Makeup: is the overall pattern of any publication. It involves the placement of item A before item C and after item H. One publication's makeup may indicate a list of newly elected officers before an announcement of awards. Another publication may do the opposite. Makeup involves placement within the overall publication.
Layout : refers to exactly how an individual page or pair of pages is presented to the reader. One layout will have a picture in the upper right corner of the paper and the copy explaining that picture under it. Another layout might have the copy beside the picture. Still another might want to devote all of the left hand page to the picture and all of the right hand page to the copy. The placement of visual elements such as photographs, drawings and copy on a page or pair of pages is the layout of those pages.
Content : refers to all within the publication. It might mean six photographs and thirty inches of copy, it might be referred to as a listing of sub-titles. Content is not only what appears in the table of contents but the pictures and word blocks as well.
Makeup, layout and content are separate and distinct but must work together. Allied and in mutual cooperation, they create the format of your publication. The way these elements are handled determines the harmony or discord of your publication.
At this point let's concentrate on content. Top priority must always be given to forthcoming meetings. Announcements of these should always be your first and most important news item. All possible details should be given. Remember the old journalism school's Five W's and an H. Who? What? When? Where? Why? and How? Include answers to them all in mentioning your chapter's next meeting.

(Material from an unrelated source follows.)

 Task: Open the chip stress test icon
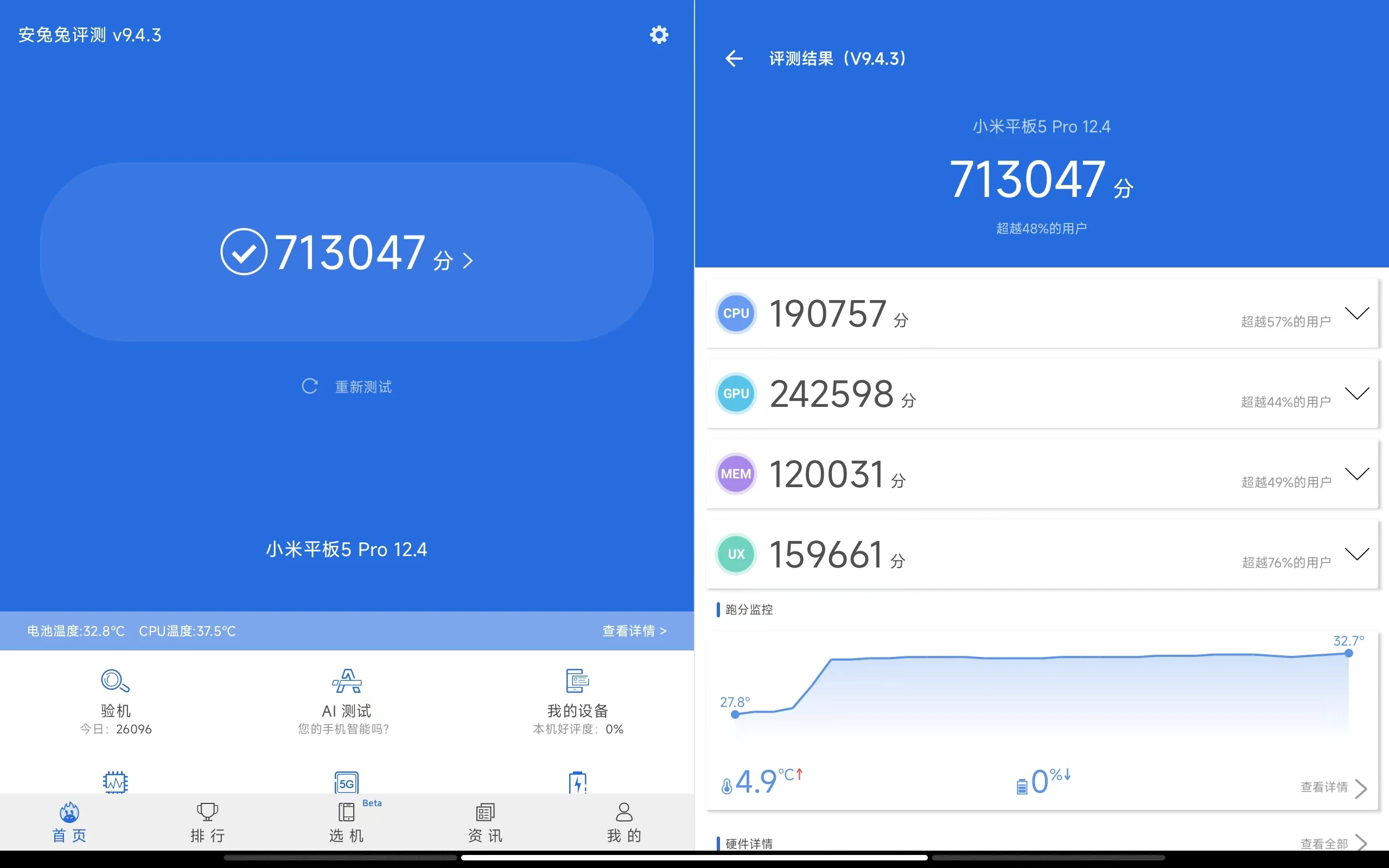[116, 782]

Subsequent items can include, but certainly need not be limited to, such topics as committee reports, new member comments, the chapter's last function, etc. Remember that anything faintly to do with your chapter or its members is a possible item for your newsletter. A compatriot may have married or received an award, someone might have a genealogical question and someone else might have a respectful disagreement with some area of chapter activity or lack of activity. All are worthy of publication.
As the chapter's editor, your primary responsibility is to keep the newsletter interesting and informative. Your membership MUST look forward to receiving your publication. It must enjoy reading your publication and it must feel satisfied after having done so.
Possible topics for inclusion in your publication are itemized below:
Always date the issue and always have an officer's name and phone number whom interested people can contact.